DN: in your book [What Is In My Head] you describe your childhood and your school experiences as being very normal, very happy until the Holocaust, until 1933. If you feel it’s OK, could you talk about what changed at that time for you?
HB: What year did you say?
DN: 1933.
(7:50)
HB: 1933. Well I had gone to a grade school first. My education started at the age of three…about. I went to kindergarten, as did my little brother. I had grade school in a regular public school. In fourth grade, we switched schools and I went to a, well I think they called it a lyceum. I’m not sure what they call it in number. That was from the fifth grade to the twelfth grade, which was the higher education that people got.

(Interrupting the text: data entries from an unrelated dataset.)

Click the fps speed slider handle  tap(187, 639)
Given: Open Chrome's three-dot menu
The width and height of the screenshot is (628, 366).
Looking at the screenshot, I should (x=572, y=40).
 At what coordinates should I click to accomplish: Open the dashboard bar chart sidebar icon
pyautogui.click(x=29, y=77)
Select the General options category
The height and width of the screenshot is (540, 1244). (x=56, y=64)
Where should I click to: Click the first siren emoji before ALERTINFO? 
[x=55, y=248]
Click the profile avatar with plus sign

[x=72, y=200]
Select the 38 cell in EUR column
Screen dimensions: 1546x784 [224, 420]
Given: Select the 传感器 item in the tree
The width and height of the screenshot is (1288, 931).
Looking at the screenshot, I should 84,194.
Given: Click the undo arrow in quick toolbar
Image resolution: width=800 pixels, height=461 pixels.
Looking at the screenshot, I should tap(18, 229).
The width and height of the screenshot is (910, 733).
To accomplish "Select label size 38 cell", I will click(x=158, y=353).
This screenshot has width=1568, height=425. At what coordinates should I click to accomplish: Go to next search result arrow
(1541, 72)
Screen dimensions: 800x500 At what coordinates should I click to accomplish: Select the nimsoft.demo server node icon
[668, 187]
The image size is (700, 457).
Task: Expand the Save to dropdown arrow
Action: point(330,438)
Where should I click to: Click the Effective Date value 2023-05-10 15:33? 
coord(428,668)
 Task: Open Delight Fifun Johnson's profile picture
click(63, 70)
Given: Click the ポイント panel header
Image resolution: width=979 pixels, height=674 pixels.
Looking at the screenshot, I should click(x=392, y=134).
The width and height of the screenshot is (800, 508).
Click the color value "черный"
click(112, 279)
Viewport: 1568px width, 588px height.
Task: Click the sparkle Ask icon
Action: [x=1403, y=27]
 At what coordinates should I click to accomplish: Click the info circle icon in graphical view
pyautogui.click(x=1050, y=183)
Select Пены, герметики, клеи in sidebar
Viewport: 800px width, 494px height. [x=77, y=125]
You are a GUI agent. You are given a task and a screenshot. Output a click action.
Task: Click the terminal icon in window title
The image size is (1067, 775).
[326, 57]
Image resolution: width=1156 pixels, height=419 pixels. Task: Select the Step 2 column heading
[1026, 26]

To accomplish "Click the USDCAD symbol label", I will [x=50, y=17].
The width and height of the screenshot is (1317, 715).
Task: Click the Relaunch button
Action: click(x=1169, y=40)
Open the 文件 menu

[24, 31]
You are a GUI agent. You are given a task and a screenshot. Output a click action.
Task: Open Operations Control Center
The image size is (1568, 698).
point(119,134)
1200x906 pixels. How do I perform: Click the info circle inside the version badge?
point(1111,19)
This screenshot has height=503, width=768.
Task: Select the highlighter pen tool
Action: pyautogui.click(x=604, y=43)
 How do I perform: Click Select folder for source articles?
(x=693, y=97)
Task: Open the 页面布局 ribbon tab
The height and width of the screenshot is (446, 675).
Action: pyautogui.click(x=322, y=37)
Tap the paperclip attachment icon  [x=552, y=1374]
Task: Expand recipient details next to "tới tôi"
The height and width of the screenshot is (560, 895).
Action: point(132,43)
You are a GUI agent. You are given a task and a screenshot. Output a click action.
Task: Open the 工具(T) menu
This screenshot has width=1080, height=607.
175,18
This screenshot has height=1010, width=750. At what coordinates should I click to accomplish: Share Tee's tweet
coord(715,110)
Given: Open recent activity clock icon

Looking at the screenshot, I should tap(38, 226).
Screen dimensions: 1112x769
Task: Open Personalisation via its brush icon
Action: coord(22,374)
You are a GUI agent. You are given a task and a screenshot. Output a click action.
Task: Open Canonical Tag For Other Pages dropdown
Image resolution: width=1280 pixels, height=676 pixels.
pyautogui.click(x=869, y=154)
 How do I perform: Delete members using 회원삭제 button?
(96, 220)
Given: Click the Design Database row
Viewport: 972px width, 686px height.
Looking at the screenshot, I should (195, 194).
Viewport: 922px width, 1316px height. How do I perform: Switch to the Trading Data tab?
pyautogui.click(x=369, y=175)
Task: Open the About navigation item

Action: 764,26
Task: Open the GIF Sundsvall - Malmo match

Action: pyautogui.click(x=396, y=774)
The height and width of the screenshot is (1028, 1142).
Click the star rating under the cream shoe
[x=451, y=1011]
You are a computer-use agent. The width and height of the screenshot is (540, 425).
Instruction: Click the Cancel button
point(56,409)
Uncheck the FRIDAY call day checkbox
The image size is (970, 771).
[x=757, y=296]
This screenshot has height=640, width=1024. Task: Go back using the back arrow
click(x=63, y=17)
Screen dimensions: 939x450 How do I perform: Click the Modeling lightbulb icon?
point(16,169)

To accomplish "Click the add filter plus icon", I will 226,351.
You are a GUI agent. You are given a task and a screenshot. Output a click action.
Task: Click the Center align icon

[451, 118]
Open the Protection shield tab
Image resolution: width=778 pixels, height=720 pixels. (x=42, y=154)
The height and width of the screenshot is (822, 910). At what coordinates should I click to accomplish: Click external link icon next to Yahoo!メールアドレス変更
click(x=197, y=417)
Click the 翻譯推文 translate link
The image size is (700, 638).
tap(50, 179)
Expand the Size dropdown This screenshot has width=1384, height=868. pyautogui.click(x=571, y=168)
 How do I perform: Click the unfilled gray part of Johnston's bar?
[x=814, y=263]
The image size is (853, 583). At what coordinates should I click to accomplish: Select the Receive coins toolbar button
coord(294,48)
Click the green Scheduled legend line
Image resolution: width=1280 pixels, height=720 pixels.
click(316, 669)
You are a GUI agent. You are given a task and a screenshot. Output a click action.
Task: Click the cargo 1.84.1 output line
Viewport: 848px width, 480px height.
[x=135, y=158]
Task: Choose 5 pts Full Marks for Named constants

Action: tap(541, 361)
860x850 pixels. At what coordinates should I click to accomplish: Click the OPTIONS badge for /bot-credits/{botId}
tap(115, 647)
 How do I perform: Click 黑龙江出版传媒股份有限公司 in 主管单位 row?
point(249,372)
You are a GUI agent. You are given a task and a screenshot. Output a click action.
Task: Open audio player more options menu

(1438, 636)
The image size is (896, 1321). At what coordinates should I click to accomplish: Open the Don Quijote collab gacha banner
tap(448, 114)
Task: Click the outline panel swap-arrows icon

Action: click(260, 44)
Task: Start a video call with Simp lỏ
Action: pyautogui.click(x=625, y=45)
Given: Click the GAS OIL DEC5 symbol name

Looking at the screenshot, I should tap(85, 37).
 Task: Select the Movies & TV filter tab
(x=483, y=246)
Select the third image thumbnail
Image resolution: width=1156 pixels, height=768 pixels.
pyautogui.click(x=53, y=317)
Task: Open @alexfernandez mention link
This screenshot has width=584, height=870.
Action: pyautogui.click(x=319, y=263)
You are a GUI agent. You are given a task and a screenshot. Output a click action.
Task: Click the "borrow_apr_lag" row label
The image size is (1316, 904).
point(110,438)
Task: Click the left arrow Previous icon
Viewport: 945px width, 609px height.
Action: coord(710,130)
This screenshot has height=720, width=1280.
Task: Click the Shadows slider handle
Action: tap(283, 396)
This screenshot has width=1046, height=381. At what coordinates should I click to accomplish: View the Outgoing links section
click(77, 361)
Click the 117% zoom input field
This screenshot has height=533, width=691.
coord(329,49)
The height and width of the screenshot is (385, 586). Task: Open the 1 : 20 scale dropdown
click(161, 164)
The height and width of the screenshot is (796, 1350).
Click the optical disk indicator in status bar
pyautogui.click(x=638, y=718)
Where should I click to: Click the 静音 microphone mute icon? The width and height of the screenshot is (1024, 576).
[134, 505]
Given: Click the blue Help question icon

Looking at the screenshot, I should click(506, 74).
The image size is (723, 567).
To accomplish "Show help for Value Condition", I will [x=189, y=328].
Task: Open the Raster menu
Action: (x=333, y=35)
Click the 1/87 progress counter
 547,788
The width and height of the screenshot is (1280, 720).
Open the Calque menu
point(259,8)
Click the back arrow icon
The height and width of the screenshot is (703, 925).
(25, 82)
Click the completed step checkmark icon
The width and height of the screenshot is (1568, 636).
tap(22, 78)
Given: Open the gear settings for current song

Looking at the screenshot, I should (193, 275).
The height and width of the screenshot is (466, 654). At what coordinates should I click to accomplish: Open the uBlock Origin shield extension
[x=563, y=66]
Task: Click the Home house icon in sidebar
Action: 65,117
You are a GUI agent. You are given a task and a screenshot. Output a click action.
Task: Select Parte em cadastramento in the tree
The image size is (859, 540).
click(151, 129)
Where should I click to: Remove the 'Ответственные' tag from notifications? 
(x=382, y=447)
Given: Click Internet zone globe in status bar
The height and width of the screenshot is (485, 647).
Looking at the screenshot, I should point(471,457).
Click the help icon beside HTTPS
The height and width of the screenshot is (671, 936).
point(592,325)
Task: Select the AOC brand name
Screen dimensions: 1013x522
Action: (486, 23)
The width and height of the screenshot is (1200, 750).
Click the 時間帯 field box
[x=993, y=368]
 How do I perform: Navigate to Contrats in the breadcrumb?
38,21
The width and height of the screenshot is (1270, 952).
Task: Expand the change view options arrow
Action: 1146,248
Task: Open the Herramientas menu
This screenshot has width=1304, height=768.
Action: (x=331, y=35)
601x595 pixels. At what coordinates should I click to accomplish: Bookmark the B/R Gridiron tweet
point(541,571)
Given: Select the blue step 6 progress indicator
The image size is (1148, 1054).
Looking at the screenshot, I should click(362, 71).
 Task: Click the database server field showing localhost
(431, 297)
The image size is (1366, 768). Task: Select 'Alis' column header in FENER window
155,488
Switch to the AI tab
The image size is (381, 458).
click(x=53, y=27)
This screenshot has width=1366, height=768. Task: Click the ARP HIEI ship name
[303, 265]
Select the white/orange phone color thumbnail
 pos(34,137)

Most people got only eight grades. If you were a main lined fourth grade and you spent that in a different school to be prepared to go to this lyceum, which grade offered already French and a year later we started English. I took a class in Latin and also in Greek.
(9:30)
Then in 1933 Hitler had come to power. I had one particular teacher who was a big Nazi and he made my life very difficult. He made life difficult for all Jewish children; I was not an exception. But I was very good in the subject matter that he happened to teach, which was algebra. And he taught also Latin. He really did not particularly…. He was very anti-Semitic. Her made my life very difficult in school. But I had one teacher that was just the opposite. She taught English and gym. I know it is a strange combination of teaching. But in the gym she always had me demonstrate some of the exercises and always called upon me to show the class how to do it. Well I don’t know some of these children’s parents belonged to the Nazi party and they were forbidden to even talk to me. And so I had my best friend that I had had for several years. She lived just across the street but she could no longer talk to me. So I was pretty much alone to begin with. One day in one of the gym glasses I was demonstrating on the rings. I was swinging pretty high. I felt really good. I really loved gym. I loved just being…. it was nice. I heard a voice in the background saying, “I wish you were dead.” The next thing I knew I had let go of the rings, landed on my feet, fell forward slightly, got up and just simply walked out of the gym class, went upstairs on the balcony, put on my clothes and walked out of the school. Well, ny mother was pretty upset I’m sure. I came home. Of course, I never came home during the day. My mother was in the store and wanted to know what was going on. She was very anxious for me to have a good education. Her main goal was to give me as good as education as my big brother had had. At least the school… So what really happened is I convinced her I would never go back to that school again, which she did not struggle. ‘Oh, it will blow over. Hitler won’t last very long. You can go back to school…” that kind of thing. But of course that was not possible because Hitler decreed a week later or so that Jewish people…Jewish children could no longer go to German public schools. And there were really no private schools. [They] did not exist. Everybody went to the same public school. So there was no way to continue keeping up with the class on learning or anything else.
(14:15)
DN: How did you as a thirteen year old girl feel about that discrimination? Your best girl friend couldn’t talk to you. You couldn’t go to school. What were your feelings and thoughts about that, if you can recall?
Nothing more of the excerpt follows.